The exception's design leaves us with two odd outcomes. One is that the protection against discrimination lawsuits extends beyond the culture war situations that immediately come to mind — which is to say, the situations which clearly implicate religious beliefs. In Morrissey-Berru, the teacher suing her former employer, Agnes Morrissey-Berru, alleges age discrimination. (The school says the problem was her teaching performance with a new curriculum needed for accreditation.) In the paired case, the teacher, Kristen Biel, claimed disability discrimination because her contract was not renewed after she requested time off after a cancer diagnosis. (The school says her classroom management was at issue.) The nature of these cases — a religious exception for terminations that don't appear religious — makes for a confusing conversation about religious liberty. It creates a path to argument that religious institutions want special privileges rather than equal constitutional rights, and that path has promptly been traveled.
That brings us to this distinction between religious institutions and religion itself. In Obergefell v. Hodges, the landmark 2015 case that legalized gay marriage nationwide, Justice Anthony Kennedy promised protection for both "organizations and persons" who have sincere religious opposition to same-sex marriage. The ministerial exception provides the first half of that protection (for religious institutions) but not the second (for religious persons more generally).
From a religious perspective, this is an artificial division. The Morrissey-Berru opinion speaks repeatedly of institutions' "sincere" beliefs and determinations and observes that religious schools often require commitments of "worship" and "personal modeling of the faith" from employees. But for religious people, these demands of belief and practice are not contained by institutional walls. They are not merely an HR policy. They apply to everyone in the faith, all the time, because they're an outworking of the religion's understanding of God's requirements of humanity. They're a decision made above the school administration's pay grade, so to speak.
To use the gay marriage example from Obergefell, which is where many of these conversations are focused, if you believe God doesn't condone gay marriage, the implications for your behavior don't depend on your working in a religious institution. It's just as applicable, for instance, if you run a cake shop or arrange flowers — but you get no ministerial exception there. Likewise, a religious person who believes God loves gay marriage could not, absent a ministerial exception, fire an employee because the employee's religion doesn't approve gay unions.

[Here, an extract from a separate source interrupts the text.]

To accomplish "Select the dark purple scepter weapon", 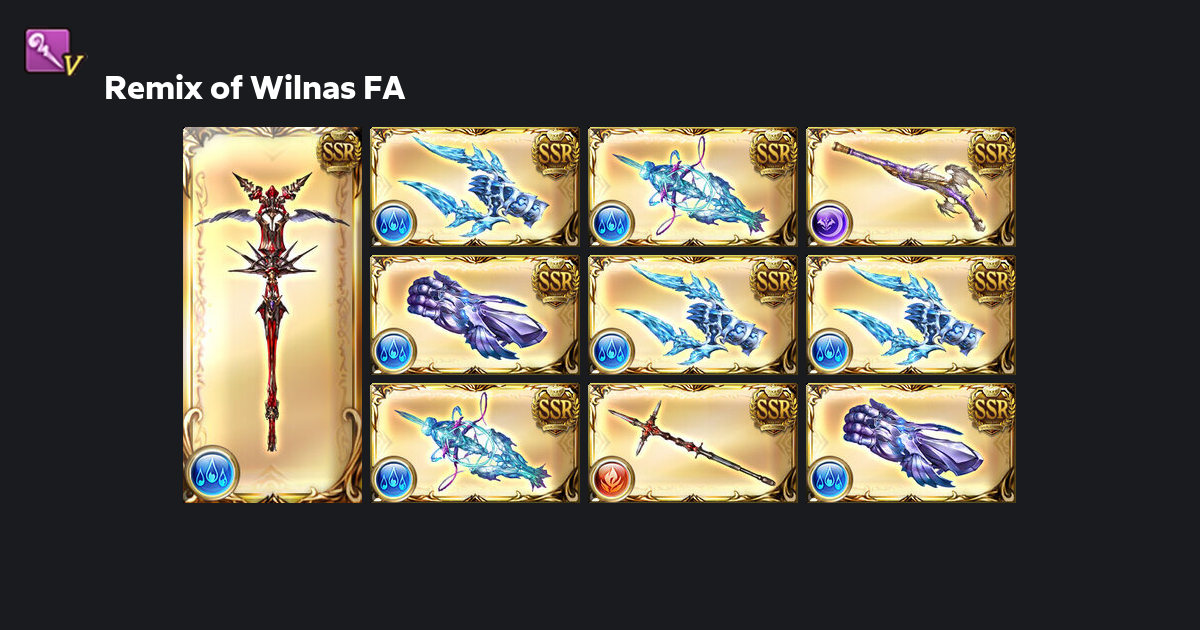I will click(911, 186).
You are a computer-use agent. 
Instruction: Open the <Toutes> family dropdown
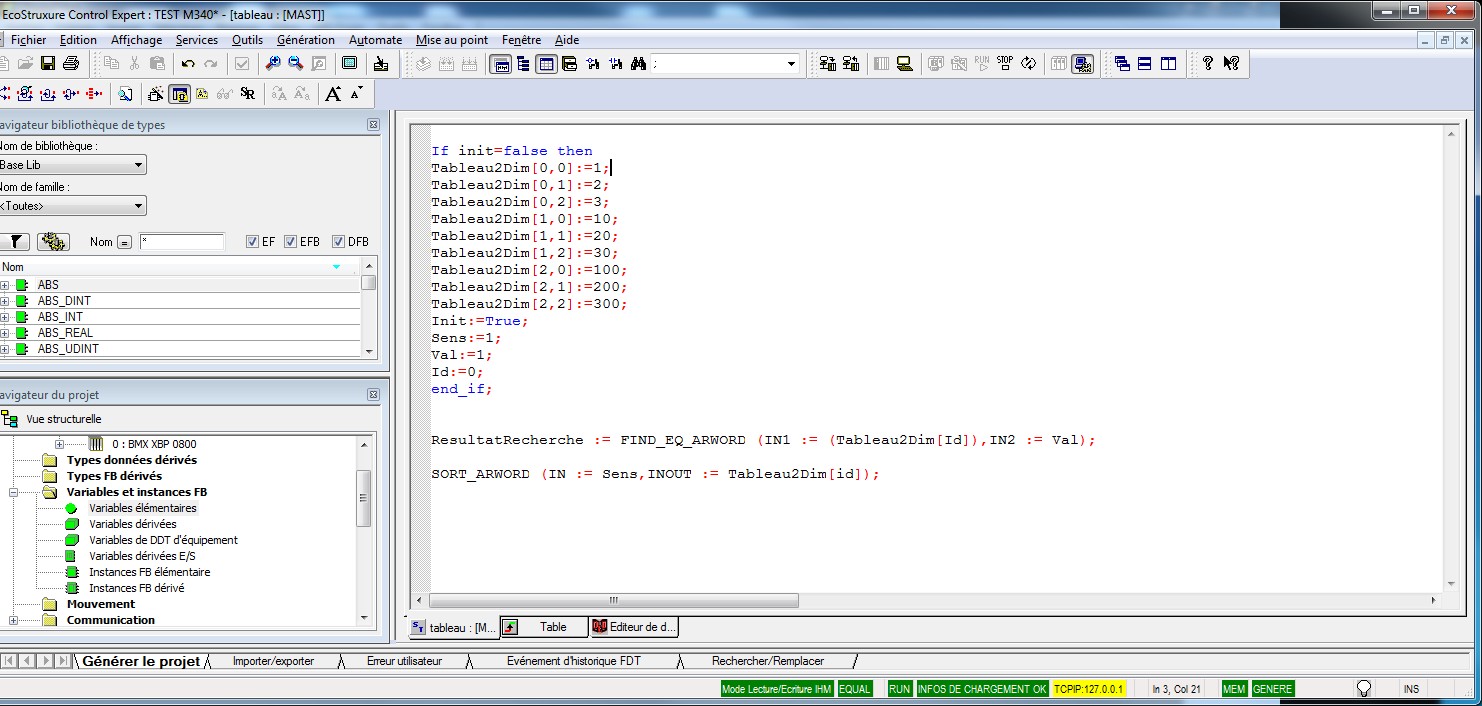click(138, 206)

The ministerial exception protects free exercise of religion within religious institutions. But most religious people don't work there. Thinking strictly in terms of religious liberty, I'd far rather see religious institutions lose the protections specifically at issue in Morrissey-Berru — which is to say, subject them to the same rules about age and disability as everyone else — if that could be somehow traded for broader protection of religious exercise outside of religious contexts. (This is just a thought experiment; our legal system doesn't make that sort of "trade.")
As it is, the ministerial exception guards the organizations but not the persons, creating a "religious autonomous zone" of private homes, houses of worship, religious schools, and the like. It doesn't prohibit free exercise of religion, but it operates on too narrow an understanding of what that exercise entails.